Ümit KARDAŞ
Yürütmeyi tek başına temsil eden Cumhurbaşkanı Erdoğan, İstanbul Sözleşmesi’nden çıkmayı gerekçelendirirken iç hukuktaki mevzuatın kadını korumada yeterli olacağını vurguladı.
İstanbul Sözleşmesi’nin şiddeti önleme, koruma, ceza yargılaması ve politikası ilkeleri bakımından toplumsal cinsiyete dayalı şiddete karşı bir şemsiye oluşturduğu, çatı görevi gördüğü açık. Nitekim Sözleşme, 6284 sayılı yasanın hazırlanması ve kanunlaşması bakımından zorlayıcı bir referans oldu. Sözleşme, kadının güçlendirilmesi, toplumsal cinsiyete dayalı şiddetin önlenmesi, etkin yargısal süreçlerin yürütülmesi, destek ve koruma mekanizmalarının oluşturulması konularında sözleşmeye taraf devletlere yol haritası çizmekte.
6284 sayılı kanun temelini İstanbul Sözleşmesi’nden alırken, gerekçesinde Sözleşme’ye atıflar içermekte. O halde iç politik çıkarlar dışında bu sözleşmeden çekilmenin hiçbir anlamı ve yararı bulunmamakta. Daha önce belirttiğimiz gibi sözleşmeden çıkma kararı fonksiyon gaspı nedeniyle hukuki anlamda yok hükmünde.
Ayrıca AİHM kadına şiddete ilişkin kararlarında BM bildirgesi, İnter-Amerikan sözleşmesi ve İstanbul Sözleşmesi’nin ortak yaklaşımını benimseyen kararlar vermekte. Anayasa Mahkemesi de Sözleşme’ye referans vererek bu Sözleşme’nin şiddet mağduru olan kadın ve çocukları etkin biçimde korumaya yönelik olduğuna ilişkin vurgu yaptı.
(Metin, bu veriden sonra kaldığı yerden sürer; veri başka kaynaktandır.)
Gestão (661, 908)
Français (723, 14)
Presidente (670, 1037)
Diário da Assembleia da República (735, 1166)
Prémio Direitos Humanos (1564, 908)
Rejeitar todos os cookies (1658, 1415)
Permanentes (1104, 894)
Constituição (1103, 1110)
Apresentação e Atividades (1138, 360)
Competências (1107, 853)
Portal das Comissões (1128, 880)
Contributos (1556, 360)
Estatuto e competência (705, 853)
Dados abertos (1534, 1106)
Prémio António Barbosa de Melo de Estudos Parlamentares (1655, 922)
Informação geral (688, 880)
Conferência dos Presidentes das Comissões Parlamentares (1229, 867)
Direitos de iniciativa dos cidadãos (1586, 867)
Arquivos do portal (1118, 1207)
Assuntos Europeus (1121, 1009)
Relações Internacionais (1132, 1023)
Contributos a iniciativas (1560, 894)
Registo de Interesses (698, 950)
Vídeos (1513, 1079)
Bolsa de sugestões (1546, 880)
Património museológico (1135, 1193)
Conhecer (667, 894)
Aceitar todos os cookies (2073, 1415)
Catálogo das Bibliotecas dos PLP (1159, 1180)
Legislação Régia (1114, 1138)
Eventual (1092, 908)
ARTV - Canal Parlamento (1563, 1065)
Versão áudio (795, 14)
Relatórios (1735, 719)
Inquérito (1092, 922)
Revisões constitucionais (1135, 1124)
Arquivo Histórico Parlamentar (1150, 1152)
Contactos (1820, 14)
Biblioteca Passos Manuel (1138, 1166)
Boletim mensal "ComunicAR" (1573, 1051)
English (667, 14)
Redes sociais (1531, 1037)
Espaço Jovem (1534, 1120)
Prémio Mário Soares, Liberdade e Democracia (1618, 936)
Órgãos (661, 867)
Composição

6284 sayılı kanun evli olmayan bireyleri de koruması, şiddet uygulayan kişinin ve şiddetin tanımının genişletilmesi ve önleyici, koruyucu tedbirleri içermesi gibi birçok iyileştirmeyi kapsamakta. Ancak 4320 sayılı kanunun uygulama sürecinde ortaya çıkan aksaklıklar halen geçerli. Bu da sorunun kanun temelli olmaktan çok zihniyet sorunuyla ilgili olduğunu, bu konudaki kurumlaşmanın ve uygulamaların da yetersiz kaldığını göstermekte. Çünkü Türkiye bu konuda en olumsuz noktadaki yerini korumakta.
Uygulamada ortaya çıkan tebliğ sorunu, infaz sorunu, altyapı yetersizlikleri, delillerin değerlendirilmesi meselesi, uygulayıcıların farklı yorumlara dayalı uygulamaları gibi sorunlar bu kanunun etkili bir şekilde hayata geçirilmesini engellemekte.
Uygulayıcıların yetersizliğini ortadan kaldırmak için kadına yönelik şiddet alanında çalışan tüm meslek gruplarına ve özelde 6284 sayılı Kanun’un uygulanmasında önemli rol oynayan hâkim, savcı ve avukatlara yönelik meslek içi eğitimler verilerek bu alandaki uzmanlığın geliştirilmesi gerekmekte.
Bu konuda gelişme sağlanabilmesi için Türkiye’nin toplumsal-ekonomik-kültürel yapısının da değişmesi gerekmekte. Kadın-erkek eşitsizliğinin ortadan kaldırılabilmesi ve kadına yönelik şiddetin önlenebilmesi için kadınlara ve erkeklere yüklenen toplumsal-ekonomik cinsiyet rollerinin değişmesine ilişkin politikalar geliştirilmesi önem göstermekte.
Erkeklik, sürekli başka konumların ne olması gerektiğini belirleme hakkını kendi elinde tutan ve bu sayede kendi bulunduğu konumu sorgulama dışı bırakan bir iktidar odağı. Bunun için bu egemenliğe karşı farklı duruş sergileyebilecek farklı erkeklik deneyimlerini açığa çıkartmak, bu farklı deneyimlerin nasıl oluştuğunu anlamak gerekir.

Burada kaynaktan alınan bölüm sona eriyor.